Teva's API division has expertise in specialized technologies, such as fermentation processes, high-potency APIs, and peptide-based APIs. The company says these capabilities enabled its API division to support launches of pravastatin and simvastatin in the US in 2006 and to establish a position in the sale of fermentation products such as lovastatin, simvastatin, pravastatin and tobramycin.

Watson Pharmaceuticals . Watson Pharmaceuticals (Corona, CA), which acquired Andrx Corporation (Miami, FL) for roughly $1.9 billion in 2006, is also leveraging offshore manufacturing assets in its generics business.

In 2006, Watson acquired Sekhsaria Chemicals, Ltd. (Mumbai, India), which provides API and finished-dosage formulation expertise.

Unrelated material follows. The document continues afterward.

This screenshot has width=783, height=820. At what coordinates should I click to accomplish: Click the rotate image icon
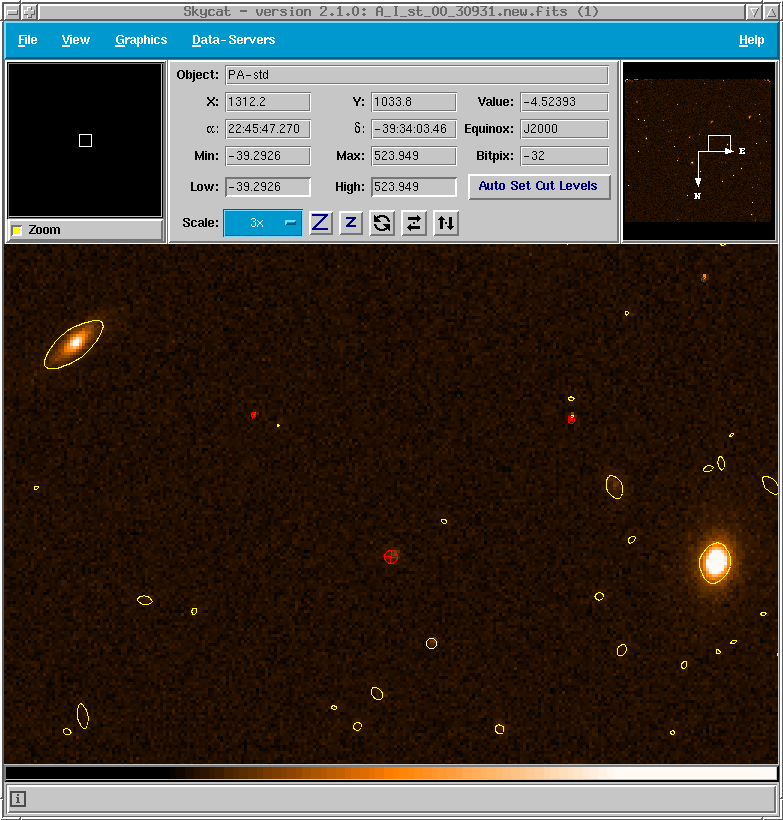(x=382, y=223)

Watson also increased its investment in Scinopharm Taiwan, Ltd. (Shan-Hua, Taiwan), a company specializing in the development and manufacture of APIs. In December 2005, Watson acquired a solid-dosage manufacturing facility in Goa, India.

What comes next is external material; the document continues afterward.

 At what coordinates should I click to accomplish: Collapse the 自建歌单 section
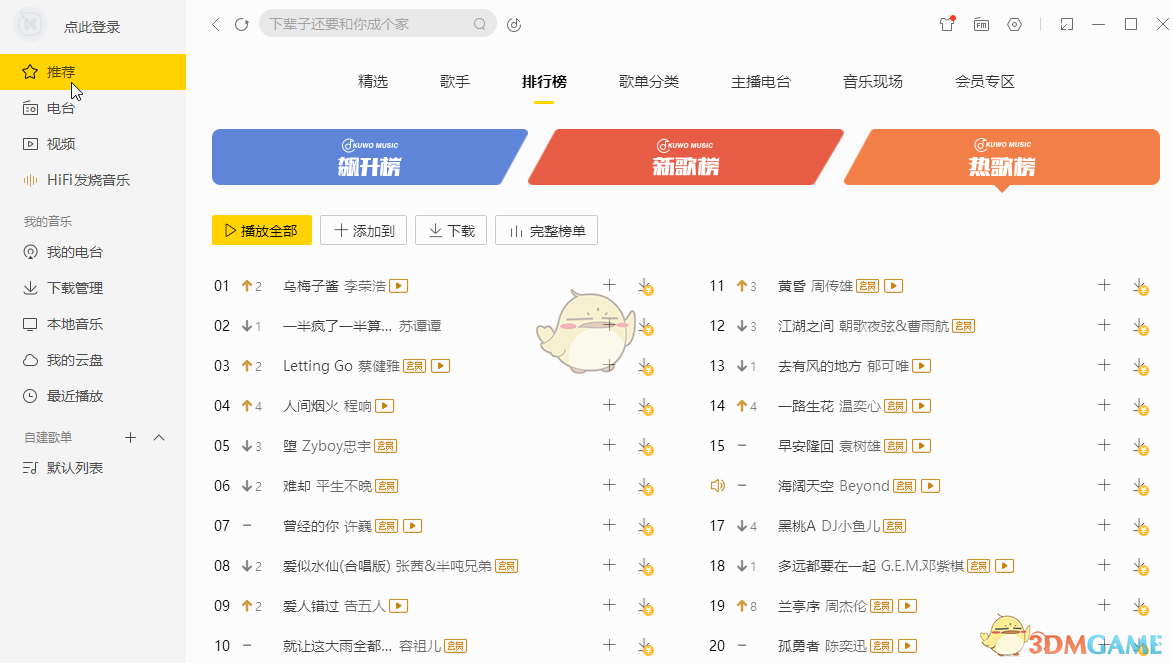[157, 437]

Barr Laboratories. Barr Laboratories (Woodcliff Lake, NJ) acquired Pliva (Zagreb, Croatia) for approximately $2.4 billion in 2006, which positions the company in European markets and also provides it with low-cost production and research and development (R&D) facilities. With the Pliva acquisition, Barr acquired a bio-study R&D center in Goa, India, and gained access to manufacturing capabilities in Croatia, Poland, and the Czech Republic. Croatia is the site of Barr's European operations headquarters, where it has manufacturing, R&D, biopharmaceutical, and API facilities. The company also has R&D and manufacturing facilities in Poland and the Czech Republic.

API import issues emerge

As the supply lines for generic APIs extend offshore, particularly to India and China, certain industry groups are raising concerns over the level of inspections at foreign manufacturing facilities. Last fall, the Synthetic Organic Chemical Manufacturers Association (SOCMA, Washington, DC) and the European Fine Chemicals Group (EFCG, Brussels) teamed up to urge US and European regulatory authorities to increase inspections of foreign manufacturing facilities of APIs (3). Joseph Acker, president of SOCMA, and Guy Villax, chairman of EFCG's Pharmaceuticals Business Committee, commented on key issues in a joint press release last October.

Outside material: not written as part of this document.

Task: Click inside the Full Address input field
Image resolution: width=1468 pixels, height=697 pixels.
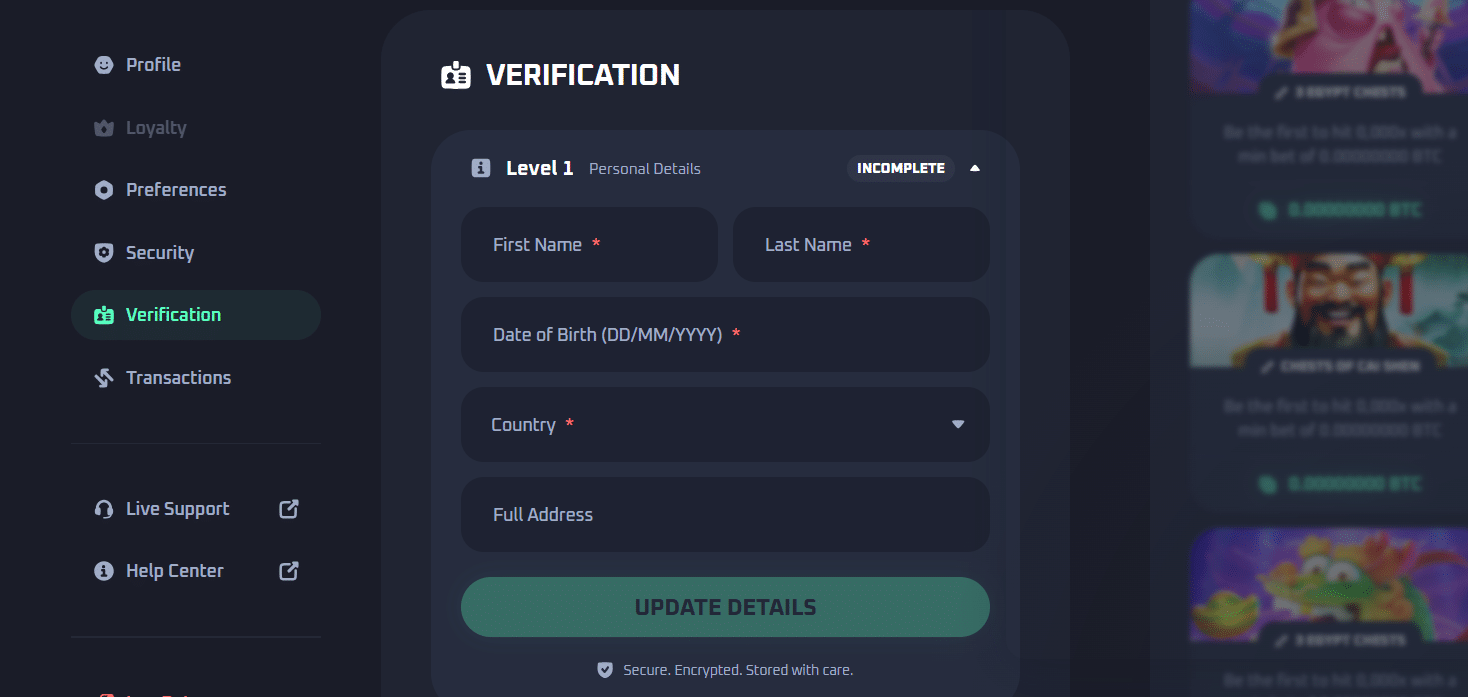Action: click(725, 514)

The move followed the submission of a citizen petition to FDA by SOCMA's Bulk Pharmaceuticals Task Force, asking the agency to increase inspections of drug-manufacturing facilities located outside of the US (3). SOCMA is the US trade association representing chemical batch and custom manufacturers.

The EFCG has taken an active role in raising concerns over the preparedness of European Union (EU) and European national regulatory authorities in implementing recent EU legislation that requires all medicines marketed in the EU be made with APIs that comply with harmonized good manufacturing practices by the International Conference on Harmonization. EFCG had drawn attention to the need for increasing resources for foreign inspection and improving enforcement measures by EU and national authorities (4, 5). EFCG was formed in 2004 to address the growth and competitiveness of European fine-chemical companies and is part of the European Chemical Industry Council (Brussels) (5).